Artículo:
──────────
11.9.06

Una urbe sobre la avenida

Relatos de un viandante sobre el megaplantón
La incredulidad recorrió los rostros de los hombres con el sol negriamarillo como estandarte. El entusiasmo en millones de ojos atentos devino en cansancio adelantado. Por sorpresa se escuchaba una frase imponente, imperativa, imposible de contradecir. El “sí” que emergió de la masa de gargantas fue automático, más por inercia que como un acto reflexivo. Y en ese momento, el Paseo de la Reforma –ese paseo que permitía a Maximiliano y Carlota, y luego a Don Porfirio, disfrutar su traslado del Alcázar de Chapultepec al Palacio Nacional–, previamente vaciado de autos y de personas, ser invadido por lonas inmensas y desproporcionadas –al menos que sus posibles ocupantes fuesen gigantes o cíclopes– , cuerdas atadas fuertemente a coladeras, postes y todo aquello suficientemente estable, y gruesos tubos metálicos penetraron en su asfalto. El levantamiento inició en la fuente de petróleos y avanzó los muchos kilómetros hasta el corazón de México, la plaza de todas las culturas que es el Zócalo. Los corazones, excitados, palpitaban. Los rostros asustados, temerosos ante la magnitud de la empresa. Los más, si no en desacuerdo, sí inquietos y poco convencidos. El magno “sí” se gritó como cualquier otra consigna. Pero implicaba un acto inédito en la historia del país: el campamento de protesta política más numeroso, extenso y riesgoso de la historia. Tomar la calle era tomar la historia, y apoderarse para sí del simbólico mito detrás de cada nomenclatura: la Reforma, los presidentes Juárez y Madero, y la Constitución. Si reunir más de dos millones de personas para manifestarse públicamente contra una elección era ya un hecho inédito, lo otro, la instalación permanente de un plantón de protesta durante 15 kilómetros era casi un imposible. En el punto climático de su discurso masivo, Andrés Manuel López Obrador lanzó una pregunta simple, sencilla, pero dura y ardua, con el peso de la historia encima: “¿Nos quedamos?”. Un anciano, adormecido por los años, el calor, el gentío y el esfuerzo, alcanzó a escuchar la propuesta y, entre el mar de miedo, incredulidad y pasmo, dijo con simpleza: “Pues nomás tráiganos las cobijas pa’ acomodarse en la noche”. Miles más, muy pronto, tomarían la misma ruta.
──────────
La solicitud: Continúa el artículo sobre el megaplantón en el Paseo de la Reforma a partir de su última oración.

Datos guardados:
──────────
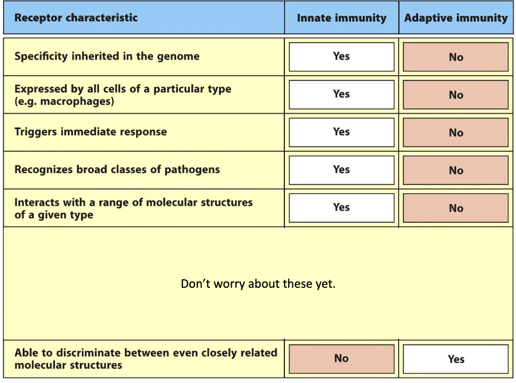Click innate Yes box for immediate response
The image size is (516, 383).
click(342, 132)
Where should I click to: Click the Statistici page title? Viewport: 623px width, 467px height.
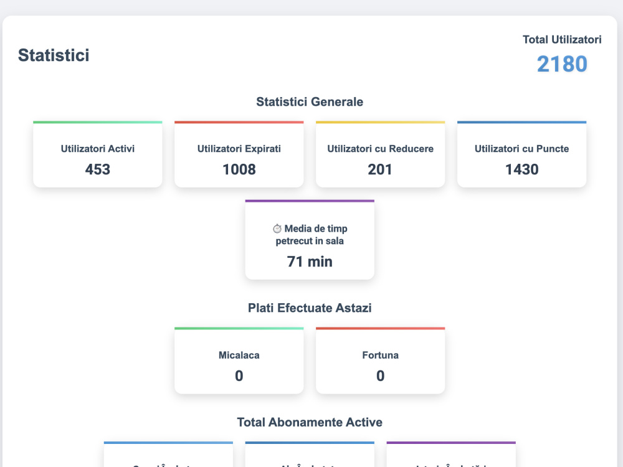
──────────
Respuesta:
*
Bulevar de los deseos truncos de una sociedad imposible de delimitar o de definir, el Paseo de la Reforma bien podría confundirse con el de los Recoletos de un Madrid tan similar a la urbe mexicana pero tan inimitable, tan lejano. Su amplio andador sustituyó a Bucareli como sede del paseo dominical en carrozas de las familias pudientes en el porfiriato. Y sus grupos escultóricos no son la Cibeles, el Neptuno ni una Puerta de Alcalá, sino un conglomerado de nombres, gestas y mitos tan numeroso, que algunos de los bronces han caído en el anonimato –los conteos institucionales hablan de 77. Una diosa alada de la Victoria para conmemorar a los independentistas descabezados en la guerra contra el orden virreinal se halla al lado de una palmera gigante, de antagonistas como Cuauhtémoc y Colón y Cortés; de las sensuales nalgas de una Diana cazadora mexicanizada y mestiza, o de un abstracto caballo amarillo de aburrida geometría amarilla junto al rascacielos senatorial que la voz popular bautizó como el monumento al plátano pelado. Escenario para cien hoteles, doscientos restoranes, decenas de corporativos empresariales, algunas embajadas la Bolsa de Valores, moles que albergan los periódicos “grandes y de la vida nacional”, cines de multiplex y claro, tragafuegos, limpiaparabrisas, voceadores, floristas, neveros y paleteros, y un sinfín de pequeños sobrevivientes que hallan el sustento entre los miles de automóviles y autobuses que transitan a diario por sus dos sentidos. Lo mismo con las esculturas que con sus habitantes y paseantes, se refleja a este país caótico, numeroso y riquísimo, indefinible, por tanto. Ah, y constante movimiento, movimiento paralizado abruptamente por las lonas gigantescas y los tubos enterrados en el pavimento. De súbito, el paseo ordenado por Maximiliano para su comodidad y placer, paró.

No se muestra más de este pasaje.